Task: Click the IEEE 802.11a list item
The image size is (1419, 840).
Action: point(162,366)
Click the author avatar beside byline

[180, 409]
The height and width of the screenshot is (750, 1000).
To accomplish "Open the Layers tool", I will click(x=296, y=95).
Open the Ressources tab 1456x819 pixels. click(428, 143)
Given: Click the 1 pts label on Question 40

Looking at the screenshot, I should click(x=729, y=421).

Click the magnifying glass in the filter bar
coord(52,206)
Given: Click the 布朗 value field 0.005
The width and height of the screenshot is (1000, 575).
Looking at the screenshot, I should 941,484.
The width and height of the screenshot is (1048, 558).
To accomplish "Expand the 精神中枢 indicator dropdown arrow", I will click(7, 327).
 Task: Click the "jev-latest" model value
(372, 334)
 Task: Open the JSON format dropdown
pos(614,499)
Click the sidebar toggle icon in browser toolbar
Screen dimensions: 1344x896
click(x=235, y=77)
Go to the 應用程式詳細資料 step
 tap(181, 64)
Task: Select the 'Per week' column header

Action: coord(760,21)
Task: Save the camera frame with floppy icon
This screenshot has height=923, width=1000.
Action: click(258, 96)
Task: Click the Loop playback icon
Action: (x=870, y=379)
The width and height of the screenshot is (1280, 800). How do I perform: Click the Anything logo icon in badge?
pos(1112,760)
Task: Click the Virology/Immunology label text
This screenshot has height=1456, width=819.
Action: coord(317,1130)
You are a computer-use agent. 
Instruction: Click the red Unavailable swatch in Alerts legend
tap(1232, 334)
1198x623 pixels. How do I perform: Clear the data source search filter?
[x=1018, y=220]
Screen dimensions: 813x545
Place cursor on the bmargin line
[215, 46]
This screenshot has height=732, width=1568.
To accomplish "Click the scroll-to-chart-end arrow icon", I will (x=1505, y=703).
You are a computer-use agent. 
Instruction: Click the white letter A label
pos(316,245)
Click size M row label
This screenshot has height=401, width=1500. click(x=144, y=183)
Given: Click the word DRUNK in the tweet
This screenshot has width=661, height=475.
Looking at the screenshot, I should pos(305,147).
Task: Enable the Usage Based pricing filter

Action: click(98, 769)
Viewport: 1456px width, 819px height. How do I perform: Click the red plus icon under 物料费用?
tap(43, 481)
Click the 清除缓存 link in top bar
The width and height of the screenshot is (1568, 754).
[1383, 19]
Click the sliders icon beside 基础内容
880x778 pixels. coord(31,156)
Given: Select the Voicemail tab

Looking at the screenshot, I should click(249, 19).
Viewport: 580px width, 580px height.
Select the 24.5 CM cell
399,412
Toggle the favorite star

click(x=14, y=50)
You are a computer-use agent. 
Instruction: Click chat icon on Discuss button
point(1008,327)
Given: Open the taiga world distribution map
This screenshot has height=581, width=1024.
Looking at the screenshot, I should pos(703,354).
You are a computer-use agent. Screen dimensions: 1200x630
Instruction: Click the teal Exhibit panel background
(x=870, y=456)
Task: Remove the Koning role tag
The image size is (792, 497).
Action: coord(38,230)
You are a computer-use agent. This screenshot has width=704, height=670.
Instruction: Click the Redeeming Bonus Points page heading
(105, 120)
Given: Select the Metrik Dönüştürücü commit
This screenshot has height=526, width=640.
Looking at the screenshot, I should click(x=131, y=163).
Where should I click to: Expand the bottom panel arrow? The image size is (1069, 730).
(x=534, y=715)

= = = =

▶ [What is being asked]: Change each "Instruction" in the items above to "Goal" and write all the lines out again, leaving everything else as it is.

▶ [Response to the task]:
Task: Click the IEEE 802.11a list item
The image size is (1419, 840).
Action: point(162,366)
Click the author avatar beside byline

[180, 409]
The height and width of the screenshot is (750, 1000).
To accomplish "Open the Layers tool", I will click(x=296, y=95).
Open the Ressources tab 1456x819 pixels. click(428, 143)
Given: Click the 1 pts label on Question 40

Looking at the screenshot, I should click(x=729, y=421).

Click the magnifying glass in the filter bar
coord(52,206)
Given: Click the 布朗 value field 0.005
The width and height of the screenshot is (1000, 575).
Looking at the screenshot, I should 941,484.
The width and height of the screenshot is (1048, 558).
To accomplish "Expand the 精神中枢 indicator dropdown arrow", I will click(7, 327).
 Task: Click the "jev-latest" model value
(372, 334)
 Task: Open the JSON format dropdown
pos(614,499)
Click the sidebar toggle icon in browser toolbar
Screen dimensions: 1344x896
click(x=235, y=77)
Go to the 應用程式詳細資料 step
 tap(181, 64)
Task: Select the 'Per week' column header

Action: coord(760,21)
Task: Save the camera frame with floppy icon
This screenshot has height=923, width=1000.
Action: click(258, 96)
Task: Click the Loop playback icon
Action: (x=870, y=379)
The width and height of the screenshot is (1280, 800). How do I perform: Click the Anything logo icon in badge?
pos(1112,760)
Task: Click the Virology/Immunology label text
This screenshot has height=1456, width=819.
Action: coord(317,1130)
You are a computer-use agent. 
Goal: Click the red Unavailable swatch in Alerts legend
tap(1232, 334)
1198x623 pixels. How do I perform: Clear the data source search filter?
[x=1018, y=220]
Screen dimensions: 813x545
Place cursor on the bmargin line
[215, 46]
This screenshot has height=732, width=1568.
To accomplish "Click the scroll-to-chart-end arrow icon", I will (x=1505, y=703).
You are a computer-use agent. 
Goal: Click the white letter A label
pos(316,245)
Click size M row label
This screenshot has height=401, width=1500. click(x=144, y=183)
Given: Click the word DRUNK in the tweet
This screenshot has width=661, height=475.
Looking at the screenshot, I should pos(305,147).
Task: Enable the Usage Based pricing filter

Action: click(98, 769)
Viewport: 1456px width, 819px height. How do I perform: Click the red plus icon under 物料费用?
tap(43, 481)
Click the 清除缓存 link in top bar
The width and height of the screenshot is (1568, 754).
[1383, 19]
Click the sliders icon beside 基础内容
880x778 pixels. coord(31,156)
Given: Select the Voicemail tab

Looking at the screenshot, I should click(249, 19).
Viewport: 580px width, 580px height.
Select the 24.5 CM cell
399,412
Toggle the favorite star

click(x=14, y=50)
You are a computer-use agent. 
Goal: Click chat icon on Discuss button
point(1008,327)
Given: Open the taiga world distribution map
This screenshot has height=581, width=1024.
Looking at the screenshot, I should pos(703,354).
You are a computer-use agent. Screen dimensions: 1200x630
Goal: Click the teal Exhibit panel background
(x=870, y=456)
Task: Remove the Koning role tag
The image size is (792, 497).
Action: coord(38,230)
You are a computer-use agent. This screenshot has width=704, height=670.
Goal: Click the Redeeming Bonus Points page heading
(105, 120)
Given: Select the Metrik Dönüştürücü commit
This screenshot has height=526, width=640.
Looking at the screenshot, I should click(x=131, y=163).
Where should I click to: Expand the bottom panel arrow? The image size is (1069, 730).
(x=534, y=715)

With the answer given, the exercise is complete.